I did plenty of backchannel discussions and found them useful in many ways.  But I also found it changed the way many students engaged and left the depth of the dialogue shallower than I was used to.   It made me realize many of the meaningful here and now moments are organic and almost impossible to plan.  They are special.  But only about half of the kids are "with me" when their devices are open.  No matter how well virtual discussions went and how good the contributions, they lacked in many ways.  Likely due to the reality that computers are powerful devices...and teenagers, like adults,  find that power very distracting.  What's more is student feedback I collected at the end of the year reflected this.  They themselves commented in many cases that what we call "roundtable" discussions were something they wanted to see more of instead of spending time on the computer.

* [Given information]
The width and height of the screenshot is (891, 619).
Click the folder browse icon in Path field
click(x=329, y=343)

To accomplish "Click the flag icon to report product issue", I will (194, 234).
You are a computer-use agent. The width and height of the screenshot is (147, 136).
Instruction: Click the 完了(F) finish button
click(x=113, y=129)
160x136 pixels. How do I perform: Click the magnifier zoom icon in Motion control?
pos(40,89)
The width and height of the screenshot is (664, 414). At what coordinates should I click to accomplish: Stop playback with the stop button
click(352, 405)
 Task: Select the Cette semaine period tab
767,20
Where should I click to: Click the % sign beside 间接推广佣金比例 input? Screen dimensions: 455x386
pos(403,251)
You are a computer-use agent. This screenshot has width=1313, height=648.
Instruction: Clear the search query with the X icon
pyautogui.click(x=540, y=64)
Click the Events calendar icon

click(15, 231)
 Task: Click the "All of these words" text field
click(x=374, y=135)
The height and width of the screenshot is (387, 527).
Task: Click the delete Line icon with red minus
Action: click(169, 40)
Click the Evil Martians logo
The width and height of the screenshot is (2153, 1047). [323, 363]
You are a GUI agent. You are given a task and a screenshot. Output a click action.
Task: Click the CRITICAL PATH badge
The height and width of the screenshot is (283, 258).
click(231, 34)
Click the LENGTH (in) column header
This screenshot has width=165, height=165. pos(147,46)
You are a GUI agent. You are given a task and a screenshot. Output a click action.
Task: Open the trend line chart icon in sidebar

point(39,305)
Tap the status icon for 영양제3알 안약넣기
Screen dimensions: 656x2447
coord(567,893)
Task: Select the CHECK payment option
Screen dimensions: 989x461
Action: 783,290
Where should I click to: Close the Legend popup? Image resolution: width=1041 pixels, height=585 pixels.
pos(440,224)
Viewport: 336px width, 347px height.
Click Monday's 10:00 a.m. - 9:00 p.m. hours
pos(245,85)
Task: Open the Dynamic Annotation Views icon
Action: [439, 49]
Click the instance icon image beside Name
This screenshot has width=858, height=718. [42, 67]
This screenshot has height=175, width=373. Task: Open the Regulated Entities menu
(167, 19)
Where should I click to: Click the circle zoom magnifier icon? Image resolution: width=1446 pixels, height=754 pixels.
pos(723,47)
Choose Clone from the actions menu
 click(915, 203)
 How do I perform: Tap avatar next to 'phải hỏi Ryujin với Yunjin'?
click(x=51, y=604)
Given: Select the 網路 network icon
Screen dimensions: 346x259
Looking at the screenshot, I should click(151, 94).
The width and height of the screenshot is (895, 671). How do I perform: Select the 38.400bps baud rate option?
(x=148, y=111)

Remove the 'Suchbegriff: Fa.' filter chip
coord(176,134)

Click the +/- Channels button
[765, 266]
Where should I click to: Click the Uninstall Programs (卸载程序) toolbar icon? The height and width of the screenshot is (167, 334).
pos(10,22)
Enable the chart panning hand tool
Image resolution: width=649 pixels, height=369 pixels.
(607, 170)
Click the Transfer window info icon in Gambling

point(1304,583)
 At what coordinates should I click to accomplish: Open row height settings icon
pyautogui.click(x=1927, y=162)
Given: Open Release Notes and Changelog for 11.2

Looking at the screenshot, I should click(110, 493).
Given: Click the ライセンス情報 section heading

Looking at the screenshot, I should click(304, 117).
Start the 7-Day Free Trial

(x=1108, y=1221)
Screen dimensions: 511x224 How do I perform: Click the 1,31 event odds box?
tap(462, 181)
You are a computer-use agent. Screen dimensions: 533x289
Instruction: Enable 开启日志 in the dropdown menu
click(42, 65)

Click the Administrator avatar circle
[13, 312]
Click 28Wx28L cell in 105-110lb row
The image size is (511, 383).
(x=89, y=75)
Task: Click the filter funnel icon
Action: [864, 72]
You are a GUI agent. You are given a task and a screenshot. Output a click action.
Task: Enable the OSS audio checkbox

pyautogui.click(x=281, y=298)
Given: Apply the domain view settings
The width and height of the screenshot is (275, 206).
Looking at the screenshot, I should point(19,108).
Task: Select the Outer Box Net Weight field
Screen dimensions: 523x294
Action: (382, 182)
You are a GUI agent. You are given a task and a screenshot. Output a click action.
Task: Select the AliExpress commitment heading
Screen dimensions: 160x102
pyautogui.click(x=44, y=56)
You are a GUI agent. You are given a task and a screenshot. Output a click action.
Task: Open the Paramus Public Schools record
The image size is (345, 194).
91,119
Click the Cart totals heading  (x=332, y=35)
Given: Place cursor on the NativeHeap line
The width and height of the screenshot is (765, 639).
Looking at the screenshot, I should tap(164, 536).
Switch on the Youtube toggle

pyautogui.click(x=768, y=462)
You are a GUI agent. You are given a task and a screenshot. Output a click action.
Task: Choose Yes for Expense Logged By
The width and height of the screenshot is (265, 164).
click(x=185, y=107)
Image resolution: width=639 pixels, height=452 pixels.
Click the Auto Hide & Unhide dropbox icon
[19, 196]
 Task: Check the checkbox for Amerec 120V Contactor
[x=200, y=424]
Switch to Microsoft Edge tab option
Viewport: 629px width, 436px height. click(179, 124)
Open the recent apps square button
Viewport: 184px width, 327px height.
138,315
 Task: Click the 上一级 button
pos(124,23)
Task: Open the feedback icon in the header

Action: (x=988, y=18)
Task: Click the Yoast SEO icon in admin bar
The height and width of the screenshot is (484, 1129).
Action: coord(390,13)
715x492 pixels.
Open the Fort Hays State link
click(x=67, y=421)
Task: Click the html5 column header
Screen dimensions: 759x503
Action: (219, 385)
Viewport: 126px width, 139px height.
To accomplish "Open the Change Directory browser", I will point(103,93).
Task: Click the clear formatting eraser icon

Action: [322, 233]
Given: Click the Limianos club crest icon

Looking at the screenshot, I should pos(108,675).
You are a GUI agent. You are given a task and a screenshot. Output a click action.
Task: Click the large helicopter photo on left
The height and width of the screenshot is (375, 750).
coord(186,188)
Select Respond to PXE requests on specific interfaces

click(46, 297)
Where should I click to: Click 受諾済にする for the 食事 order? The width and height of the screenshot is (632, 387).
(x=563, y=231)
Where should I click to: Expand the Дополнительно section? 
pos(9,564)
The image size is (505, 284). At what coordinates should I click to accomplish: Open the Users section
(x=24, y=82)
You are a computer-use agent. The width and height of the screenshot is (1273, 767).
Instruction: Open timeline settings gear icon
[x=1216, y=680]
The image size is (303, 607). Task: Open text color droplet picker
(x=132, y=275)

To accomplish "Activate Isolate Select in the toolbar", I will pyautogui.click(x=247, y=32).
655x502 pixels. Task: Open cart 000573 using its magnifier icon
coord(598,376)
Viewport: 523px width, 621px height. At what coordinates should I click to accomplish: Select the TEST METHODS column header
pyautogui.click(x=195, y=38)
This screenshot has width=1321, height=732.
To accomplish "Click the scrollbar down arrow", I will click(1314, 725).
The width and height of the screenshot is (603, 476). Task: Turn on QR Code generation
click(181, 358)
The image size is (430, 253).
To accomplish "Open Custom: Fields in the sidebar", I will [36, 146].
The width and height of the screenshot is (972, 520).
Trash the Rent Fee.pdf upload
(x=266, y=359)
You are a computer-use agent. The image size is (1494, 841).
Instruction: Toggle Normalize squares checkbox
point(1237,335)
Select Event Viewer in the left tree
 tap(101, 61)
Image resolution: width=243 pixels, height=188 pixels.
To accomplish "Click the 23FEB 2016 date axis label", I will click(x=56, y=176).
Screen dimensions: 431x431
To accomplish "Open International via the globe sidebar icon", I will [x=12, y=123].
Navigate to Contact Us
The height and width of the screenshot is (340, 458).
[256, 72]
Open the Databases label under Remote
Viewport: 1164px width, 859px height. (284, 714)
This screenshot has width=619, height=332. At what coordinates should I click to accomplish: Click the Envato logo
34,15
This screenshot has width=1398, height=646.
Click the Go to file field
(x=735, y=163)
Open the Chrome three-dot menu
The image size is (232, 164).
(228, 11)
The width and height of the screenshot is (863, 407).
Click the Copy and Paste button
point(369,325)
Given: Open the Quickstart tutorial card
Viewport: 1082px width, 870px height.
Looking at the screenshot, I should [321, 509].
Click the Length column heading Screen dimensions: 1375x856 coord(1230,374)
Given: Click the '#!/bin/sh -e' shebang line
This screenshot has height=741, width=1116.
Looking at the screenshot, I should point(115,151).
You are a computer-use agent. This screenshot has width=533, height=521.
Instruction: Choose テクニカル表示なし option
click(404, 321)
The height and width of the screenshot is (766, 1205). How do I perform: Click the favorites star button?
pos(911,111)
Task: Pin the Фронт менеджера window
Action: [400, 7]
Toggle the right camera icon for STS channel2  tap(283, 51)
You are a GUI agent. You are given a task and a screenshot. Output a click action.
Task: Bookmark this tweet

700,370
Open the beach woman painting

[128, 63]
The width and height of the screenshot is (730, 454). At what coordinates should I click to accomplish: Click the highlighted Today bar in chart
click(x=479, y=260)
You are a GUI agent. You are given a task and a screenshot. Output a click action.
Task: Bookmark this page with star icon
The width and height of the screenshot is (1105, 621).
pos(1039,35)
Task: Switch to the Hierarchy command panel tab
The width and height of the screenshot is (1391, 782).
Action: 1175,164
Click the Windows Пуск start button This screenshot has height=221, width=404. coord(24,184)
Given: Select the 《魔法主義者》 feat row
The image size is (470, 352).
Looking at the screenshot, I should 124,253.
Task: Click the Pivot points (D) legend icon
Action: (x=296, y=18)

* [What you are asked to do] Reproduce word for word the full passage on classroom backchannel discussions. The items aren't needed for this.

* [Answer for this exercise]
I did plenty of backchannel discussions and found them useful in many ways.  But I also found it changed the way many students engaged and left the depth of the dialogue shallower than I was used to.   It made me realize many of the meaningful here and now moments are organic and almost impossible to plan.  They are special.  But only about half of the kids are "with me" when their devices are open.  No matter how well virtual discussions went and how good the contributions, they lacked in many ways.  Likely due to the reality that computers are powerful devices...and teenagers, like adults,  find that power very distracting.  What's more is student feedback I collected at the end of the year reflected this.  They themselves commented in many cases that what we call "roundtable" discussions were something they wanted to see more of instead of spending time on the computer.